Simún asintió con benevolencia y ordenó a sus guardias con un gesto de la mano que descargaran fardo tras fardo y entregaran a los sacerdotes cuanto habían traído consigo. El que tuvo la suerte de poder acercarse lo bastante y echar un vistazo, explicaría más adelante fantásticas historias. Bayyin no movió un músculo mientras la montaña que crecía entre ambos se hacía cada vez más alta y a sus hombres les sudaba la frente del esfuerzo de descargar las mercancías.
– Todo irá camino del templo -informó Simún-. Así como el incienso del cual procede. Más tarde decretaré eso también.
Apartó la vista de los fardos y miró en derredor. El oasis, de un verde oscuro, seguía murmurando a lado y lado del uadi como la maravilla que era.
– Sin nuestros huertos -le dijo a Bayyin- todo esto no sería más que lluvia en el desierto.
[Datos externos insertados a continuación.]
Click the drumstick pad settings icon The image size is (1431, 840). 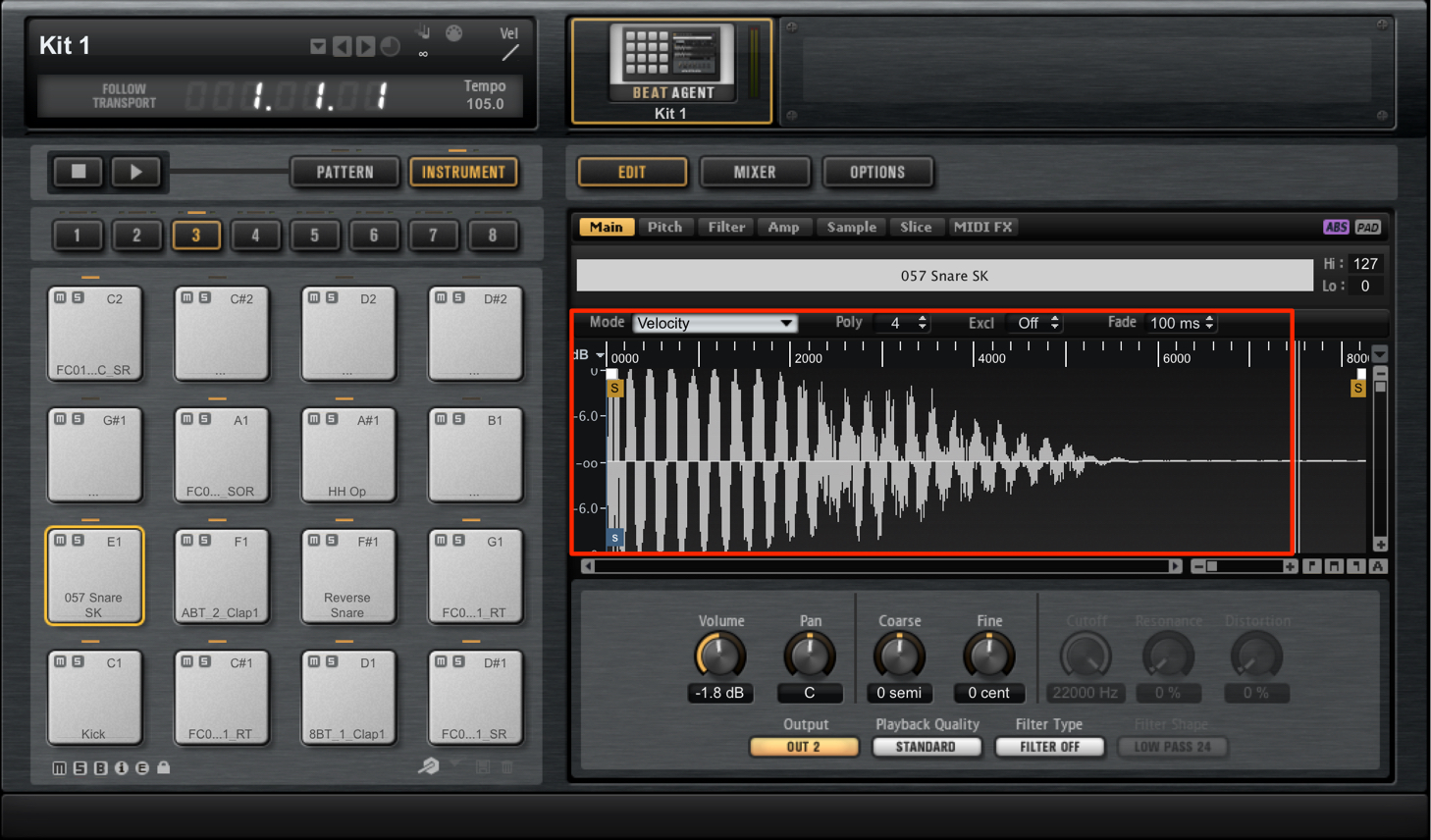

Su mirada se encaminó por los vergeles, se internó bajo las sombras de los árboles, saltó por encima de los canales.
El sacerdote aguardaba cortésmente a su lado, pero no repuso ni una palabra a lo que acababa de exponer Simún.
– Me alegro -afirmó, en cambio- de que hayas regresado sana y salva.
– Sana y salva -repitió Simún, y rió-. Sí.
Bayyin la repasó con la mirada de arriba abajo para comprobarlo. Ella reprimió el impulso de esconderse de él y permaneció erguida.